─── 引用文 ───

TURNING POINT vol.10

阿部勇樹(MF/22) 「まだ見ぬ景色のために」

結果を残さなければ、一緒に戦ってもらえない

誤解を恐れずに言わせてもらえれば、間違いなく浦和レッズは過渡期を迎えている。

だからこそ、今、敢えてこの男の言葉に耳を傾けるべきだろう。

阿部勇樹——。38歳を迎え、気がつけばチーム最年長の選手になった。

そんな彼には鮮明に覚えている瞬間がある。浦和レッズに加入した2007年のことだ。

「前年にJ1で優勝していたし、移籍してきたときは、『何で来たんだよ』という厳しい目で見られていましたよね。でも、2-2で引き分けた大分トリニータ戦(J1第4節)で、レッズに来てから初めて得点したんです。それも2得点。そうしたら、次の試合から自分の名前をコールしてもらえるようになって。そのとき、感じたんですよね。レッズのファン・サポーターは、どんな選手であっても、周りが納得するような結果を残さなければ、一緒に戦ってもらえないんだなって」

───

# 作業指示 A:
阿部勇樹の記事のうち「「前年にJ1で優勝していたし、」で始まる段落を、主な事実を落とさずに箇条書きで簡潔にまとめてください。
# 作業指示 B:
次の(i)〜(iii)が阿部勇樹の記事の内容と合っているか、それぞれ「はい」か「いいえ」で答え、判断の根拠となる記事の語句をそのまま引用してください。
(i) 阿部勇樹は38歳で、チーム最年長の選手である。
(ii) 阿部勇樹の浦和レッズでの初得点は、勝利した試合で生まれた。
(iii) 阿部勇樹が浦和レッズに加入したのは2008年である。
# 作業指示 C:
阿部勇樹の記事について、次の問いに答えてください。
(i) 阿部勇樹のポジションは何と記されているか。
(ii) 筆者は、浦和レッズが今どのような時期を迎えていると述べているか。
(iii) 阿部勇樹がレッズで初得点を挙げた試合の相手チームはどこか。

─── データ ───

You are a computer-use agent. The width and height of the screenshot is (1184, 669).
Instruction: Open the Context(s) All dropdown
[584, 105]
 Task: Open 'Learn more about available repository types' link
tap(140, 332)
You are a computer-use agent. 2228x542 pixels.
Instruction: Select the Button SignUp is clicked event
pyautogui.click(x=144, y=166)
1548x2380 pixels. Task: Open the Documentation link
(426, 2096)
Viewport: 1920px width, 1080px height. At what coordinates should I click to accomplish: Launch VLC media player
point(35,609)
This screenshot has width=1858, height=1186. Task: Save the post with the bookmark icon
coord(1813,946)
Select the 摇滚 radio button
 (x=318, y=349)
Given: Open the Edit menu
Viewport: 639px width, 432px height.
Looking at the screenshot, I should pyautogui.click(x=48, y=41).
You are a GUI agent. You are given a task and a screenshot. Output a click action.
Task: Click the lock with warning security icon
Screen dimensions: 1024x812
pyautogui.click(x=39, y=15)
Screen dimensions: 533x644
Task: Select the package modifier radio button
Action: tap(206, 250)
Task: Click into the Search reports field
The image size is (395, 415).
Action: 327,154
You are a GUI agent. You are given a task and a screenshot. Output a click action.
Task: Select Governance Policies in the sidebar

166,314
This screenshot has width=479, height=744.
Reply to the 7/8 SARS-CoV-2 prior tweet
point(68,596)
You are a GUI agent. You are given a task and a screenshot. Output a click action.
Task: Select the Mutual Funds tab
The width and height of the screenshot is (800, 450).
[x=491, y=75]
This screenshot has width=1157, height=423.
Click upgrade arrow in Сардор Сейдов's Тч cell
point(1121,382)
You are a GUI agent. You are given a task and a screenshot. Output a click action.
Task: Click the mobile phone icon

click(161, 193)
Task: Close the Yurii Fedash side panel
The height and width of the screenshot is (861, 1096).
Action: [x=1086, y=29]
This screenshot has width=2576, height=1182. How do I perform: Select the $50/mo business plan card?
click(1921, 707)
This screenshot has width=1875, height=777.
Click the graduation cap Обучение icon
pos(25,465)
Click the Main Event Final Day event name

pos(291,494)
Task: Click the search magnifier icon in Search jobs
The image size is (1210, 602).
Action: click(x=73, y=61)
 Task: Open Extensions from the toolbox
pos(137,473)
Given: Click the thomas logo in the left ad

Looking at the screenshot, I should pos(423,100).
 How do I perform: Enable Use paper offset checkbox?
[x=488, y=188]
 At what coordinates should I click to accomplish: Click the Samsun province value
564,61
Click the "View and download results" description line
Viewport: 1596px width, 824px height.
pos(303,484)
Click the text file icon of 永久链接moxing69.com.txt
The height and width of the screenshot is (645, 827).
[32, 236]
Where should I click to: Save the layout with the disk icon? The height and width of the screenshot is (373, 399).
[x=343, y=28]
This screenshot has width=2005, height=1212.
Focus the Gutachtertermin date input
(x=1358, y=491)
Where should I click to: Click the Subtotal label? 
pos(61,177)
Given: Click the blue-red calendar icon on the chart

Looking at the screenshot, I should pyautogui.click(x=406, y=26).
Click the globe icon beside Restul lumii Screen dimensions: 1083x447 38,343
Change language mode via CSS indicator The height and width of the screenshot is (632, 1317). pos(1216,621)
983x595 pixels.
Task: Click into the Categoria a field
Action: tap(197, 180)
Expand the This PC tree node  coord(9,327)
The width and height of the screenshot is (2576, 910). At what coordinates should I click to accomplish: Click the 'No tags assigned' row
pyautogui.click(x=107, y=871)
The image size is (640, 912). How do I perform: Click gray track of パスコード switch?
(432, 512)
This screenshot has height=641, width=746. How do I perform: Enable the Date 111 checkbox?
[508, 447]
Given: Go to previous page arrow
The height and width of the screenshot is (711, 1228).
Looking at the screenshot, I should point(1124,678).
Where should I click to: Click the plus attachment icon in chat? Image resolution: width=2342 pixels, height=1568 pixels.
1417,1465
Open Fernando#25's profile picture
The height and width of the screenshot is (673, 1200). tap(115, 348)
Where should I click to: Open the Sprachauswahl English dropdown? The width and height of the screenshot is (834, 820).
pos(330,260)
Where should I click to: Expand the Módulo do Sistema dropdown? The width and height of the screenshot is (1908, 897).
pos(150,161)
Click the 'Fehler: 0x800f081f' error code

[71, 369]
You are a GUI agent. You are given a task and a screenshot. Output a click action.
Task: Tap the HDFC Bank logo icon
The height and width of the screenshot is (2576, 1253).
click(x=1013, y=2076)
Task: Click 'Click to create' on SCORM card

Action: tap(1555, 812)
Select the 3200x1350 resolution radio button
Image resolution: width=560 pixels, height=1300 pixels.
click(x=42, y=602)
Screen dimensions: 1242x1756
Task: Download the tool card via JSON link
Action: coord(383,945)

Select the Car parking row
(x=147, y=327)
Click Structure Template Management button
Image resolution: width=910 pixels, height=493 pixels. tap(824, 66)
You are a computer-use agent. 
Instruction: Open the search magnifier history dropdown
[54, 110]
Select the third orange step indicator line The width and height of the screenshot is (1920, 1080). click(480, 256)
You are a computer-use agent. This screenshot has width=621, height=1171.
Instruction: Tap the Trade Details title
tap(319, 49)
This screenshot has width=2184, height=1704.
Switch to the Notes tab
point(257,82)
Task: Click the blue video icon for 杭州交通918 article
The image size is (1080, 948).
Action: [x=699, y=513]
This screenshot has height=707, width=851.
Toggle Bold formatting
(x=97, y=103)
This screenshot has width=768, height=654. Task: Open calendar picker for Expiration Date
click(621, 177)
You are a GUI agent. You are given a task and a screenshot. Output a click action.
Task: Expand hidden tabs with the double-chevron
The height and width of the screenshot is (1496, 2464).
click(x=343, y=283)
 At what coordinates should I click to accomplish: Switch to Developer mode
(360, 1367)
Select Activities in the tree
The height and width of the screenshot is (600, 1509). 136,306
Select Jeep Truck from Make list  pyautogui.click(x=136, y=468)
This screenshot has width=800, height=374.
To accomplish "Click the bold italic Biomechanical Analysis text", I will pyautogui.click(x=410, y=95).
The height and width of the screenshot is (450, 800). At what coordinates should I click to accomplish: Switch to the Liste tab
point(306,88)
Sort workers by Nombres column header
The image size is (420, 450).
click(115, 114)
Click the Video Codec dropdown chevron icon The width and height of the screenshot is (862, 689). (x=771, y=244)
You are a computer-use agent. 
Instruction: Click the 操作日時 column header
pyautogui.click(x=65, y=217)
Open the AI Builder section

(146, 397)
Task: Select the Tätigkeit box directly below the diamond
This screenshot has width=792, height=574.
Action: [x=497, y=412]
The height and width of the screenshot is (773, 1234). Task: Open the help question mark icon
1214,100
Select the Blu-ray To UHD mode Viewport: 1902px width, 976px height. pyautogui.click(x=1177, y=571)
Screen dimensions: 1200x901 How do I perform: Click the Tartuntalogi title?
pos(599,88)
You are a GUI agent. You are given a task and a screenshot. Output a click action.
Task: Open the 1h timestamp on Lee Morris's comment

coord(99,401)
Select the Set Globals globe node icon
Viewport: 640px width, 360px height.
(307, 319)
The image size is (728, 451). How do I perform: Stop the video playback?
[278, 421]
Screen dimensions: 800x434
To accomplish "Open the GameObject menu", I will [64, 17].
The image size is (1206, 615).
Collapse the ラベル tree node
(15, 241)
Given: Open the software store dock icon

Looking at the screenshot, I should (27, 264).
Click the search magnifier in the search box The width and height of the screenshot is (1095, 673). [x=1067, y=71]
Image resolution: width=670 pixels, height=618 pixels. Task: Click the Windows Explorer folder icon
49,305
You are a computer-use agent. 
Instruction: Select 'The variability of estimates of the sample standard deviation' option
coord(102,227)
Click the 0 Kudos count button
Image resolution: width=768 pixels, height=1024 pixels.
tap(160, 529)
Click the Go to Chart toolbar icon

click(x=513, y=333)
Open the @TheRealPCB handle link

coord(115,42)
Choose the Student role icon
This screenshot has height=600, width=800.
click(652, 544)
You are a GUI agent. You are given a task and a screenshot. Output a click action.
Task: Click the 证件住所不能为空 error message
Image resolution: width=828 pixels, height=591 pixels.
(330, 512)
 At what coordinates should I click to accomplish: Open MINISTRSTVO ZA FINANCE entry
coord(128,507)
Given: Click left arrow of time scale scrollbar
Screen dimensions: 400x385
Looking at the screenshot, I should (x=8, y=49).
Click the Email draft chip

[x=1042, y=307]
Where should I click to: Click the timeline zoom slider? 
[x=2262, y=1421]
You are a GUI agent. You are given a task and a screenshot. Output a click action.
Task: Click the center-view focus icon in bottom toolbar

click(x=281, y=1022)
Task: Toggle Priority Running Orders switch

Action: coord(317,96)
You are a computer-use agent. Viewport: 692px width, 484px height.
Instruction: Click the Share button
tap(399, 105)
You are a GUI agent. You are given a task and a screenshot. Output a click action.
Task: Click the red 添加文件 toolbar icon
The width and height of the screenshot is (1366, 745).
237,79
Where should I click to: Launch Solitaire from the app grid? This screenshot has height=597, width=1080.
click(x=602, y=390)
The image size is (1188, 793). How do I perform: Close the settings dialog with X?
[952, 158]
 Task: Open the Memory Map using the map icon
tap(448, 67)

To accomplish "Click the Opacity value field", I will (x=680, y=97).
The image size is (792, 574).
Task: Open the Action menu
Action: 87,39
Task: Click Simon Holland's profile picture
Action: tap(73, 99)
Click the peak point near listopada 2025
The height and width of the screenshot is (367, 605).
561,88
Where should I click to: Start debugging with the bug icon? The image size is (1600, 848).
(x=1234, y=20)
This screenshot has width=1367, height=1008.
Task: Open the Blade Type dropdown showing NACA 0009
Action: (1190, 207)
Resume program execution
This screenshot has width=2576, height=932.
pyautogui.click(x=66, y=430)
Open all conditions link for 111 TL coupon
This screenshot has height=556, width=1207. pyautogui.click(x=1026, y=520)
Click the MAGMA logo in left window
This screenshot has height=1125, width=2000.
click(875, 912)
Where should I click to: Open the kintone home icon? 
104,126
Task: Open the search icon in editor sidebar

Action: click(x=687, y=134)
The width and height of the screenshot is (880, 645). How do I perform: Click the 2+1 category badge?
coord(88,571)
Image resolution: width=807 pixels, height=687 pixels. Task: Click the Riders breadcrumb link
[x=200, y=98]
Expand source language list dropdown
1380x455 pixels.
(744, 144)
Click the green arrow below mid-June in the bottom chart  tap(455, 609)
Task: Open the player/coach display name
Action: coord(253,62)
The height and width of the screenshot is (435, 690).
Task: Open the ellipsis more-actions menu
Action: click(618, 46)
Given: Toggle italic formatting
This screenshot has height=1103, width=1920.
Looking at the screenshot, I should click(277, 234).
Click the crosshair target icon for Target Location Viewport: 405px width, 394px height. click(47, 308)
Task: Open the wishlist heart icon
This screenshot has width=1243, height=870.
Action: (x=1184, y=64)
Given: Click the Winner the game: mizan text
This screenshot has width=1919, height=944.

───

# 正解 A:
- 前年にJ1で優勝していたため、移籍時は「何で来たんだよ」という厳しい目で見られていた。
- 2-2で引き分けた大分トリニータ戦(J1第4節)で、レッズ加入後初めて得点した。しかも2得点だった。
- 次の試合から名前をコールしてもらえるようになった。
- レッズのファン・サポーターは、どんな選手でも周りが納得する結果を残さなければ一緒に戦ってもらえないと感じた。

# 正解 B:
(i) はい。「38歳を迎え、気がつけばチーム最年長の選手になった。」
(ii) いいえ。「2-2で引き分けた大分トリニータ戦(J1第4節)で、レッズに来てから初めて得点したんです。」
(iii) いいえ。「浦和レッズに加入した2007年のことだ。」

# 正解 C:
(i) MF
(ii) 過渡期
(iii) 大分トリニータ